Постепенно я становилась настоящим параноиком. Однажды, когда днем шла в районе своего дома, показалось, что меня кто-то преследует. Чтобы добраться до дома от автобусной остановки, надо свернуть с главной улицы с ее горящими витринами магазинов и пабов и пройти по нескольким тихим жилым переулкам. Вдоль них растут ухоженные и аккуратно подстриженные живые изгороди, за которыми вполне можно спрятаться, а к каждому дому ведет подъездная дорога, на которую можно забежать в случае необходимости – поэтому естественно, что, услышав позади себя шаги, я не стала оглядываться, и их звук появился и исчез, как легкий порыв ветра.

Но я их точно слышала.

Ник почувствовал во мне напряжение.

– Тебе надо расслабиться, пока это не сказалось на нашем ребенке, – прошептал он мне в затылок однажды ночью. Из-за живота я теперь спала на боку, отвернувшись от него, что делало меня еще более одинокой на фоне ночных кошмаров. – Может, поговорить с кем-нибудь об этом?

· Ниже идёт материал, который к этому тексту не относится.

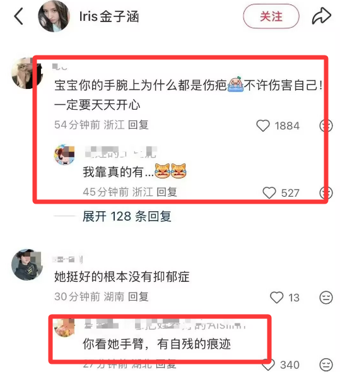This screenshot has height=372, width=340.
Task: Open avatar of 我靠真的有 reply author
Action: point(64,154)
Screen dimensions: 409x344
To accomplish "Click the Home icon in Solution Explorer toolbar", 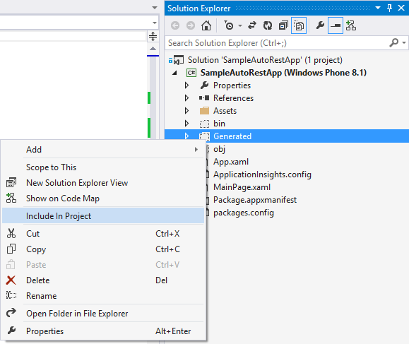I will [x=206, y=25].
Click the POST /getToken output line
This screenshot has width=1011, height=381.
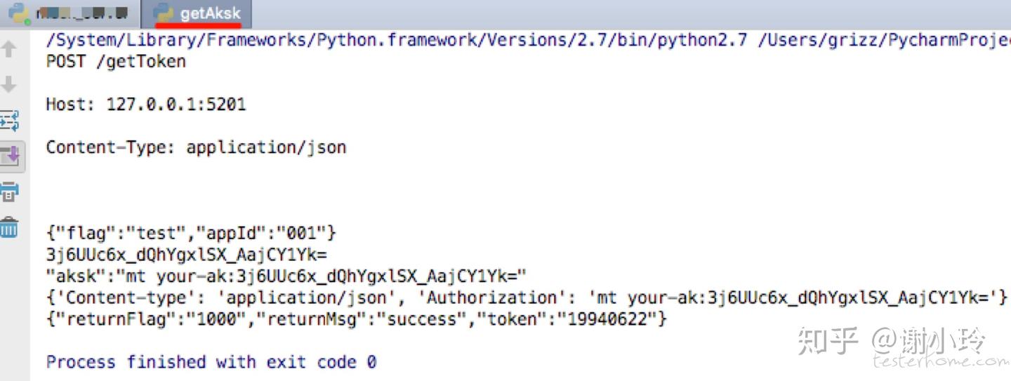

Что я могла ему ответить? Что лучшая подруга не хочет со мной общаться? Что я боюсь, как бы она меня не возненавидела? Что я не знаю, что сделала не так? Что ни в чем не виновата? Я помнила, что ощущала нечто подобное в школе, когда мы с Винни прекратили общаться на целых шесть недель. Они оказались самыми тяжелыми в моей жизни.

Ее крик, когда она падала… Шум, с которым упала…

Нет, если это заставит меня все вспомнить, то я не хочу говорить об этом ни с кем.

– Больше всего похоже на какой-то подростковый страх, – сказала я Нику, выключая лампу на прикроватной тумбочке со своей стороны. – Уверена, Винни свяжется со мной, когда будет готова. Кроме того, мне столько всего надо успеть на работе, что нет времени на беспокойство.

Но в офисе появлялось все больше и больше свободного времени. Меня освободили от написания статей, перестали приглашать на совещания и вычеркнули из всех планов редакции – я перестала быть частью круга, который всегда был в поле зрения Мофф. В индустрии, где все гнались за будущими новостями, я превратилась в новость вчерашнюю.

Я вновь посмотрела на журнал и на фото Мэгги в зеленом шелковом платье. Предполагалось, что это подчеркнет ее приверженность к женственности в одежде, в отличие от большинства других фешен-редакторов, «не вылезающих из джинсов и синих свитеров». Эту строчку я восприняла как камешек в свой огород, потому что в той поездке в Исландию, когда мы с Мэгги встретились в первый раз, я действительно не надевала ничего другого. Ник сказал, что я слишком мнительная и что не стоит на этом зацикливаться.

Попробовал бы ты сам не зацикливаться на ком-то, кто пытается украсть твою суть.

– Мэгги тебе в подметки не годится, – рассуждал Ник, пытаясь меня успокоить и массируя мне плечи именно так, как я – он это хорошо знал – люблю. Правда, сейчас этот уклон в женственность работал в пользу Мэгги. Для журнала она оказалась глотком свежего воздуха – экзотичным и пикантным.

Мне казалось, что Мэгги торопится занять мое кресло еще до того, как оно освободилось, не говоря уже о том, чтобы просто дать ему остыть. В теплые, уютные утренние мгновения перед звонком будильника, когда сон наиболее крепок, мне снилось, что она заявилась в мой кабинет, уселась прямо ко мне на колени, надавив на выпирающий живот, и начала печатать на моем компьютере. И я просыпалась, полная раздражения и подозрений, хотя это было лучше, чем очнуться в холодном поту и слезах после мрачных кошмаров, мучивших меня в значительно более холодные и зловещие предрассветные часы.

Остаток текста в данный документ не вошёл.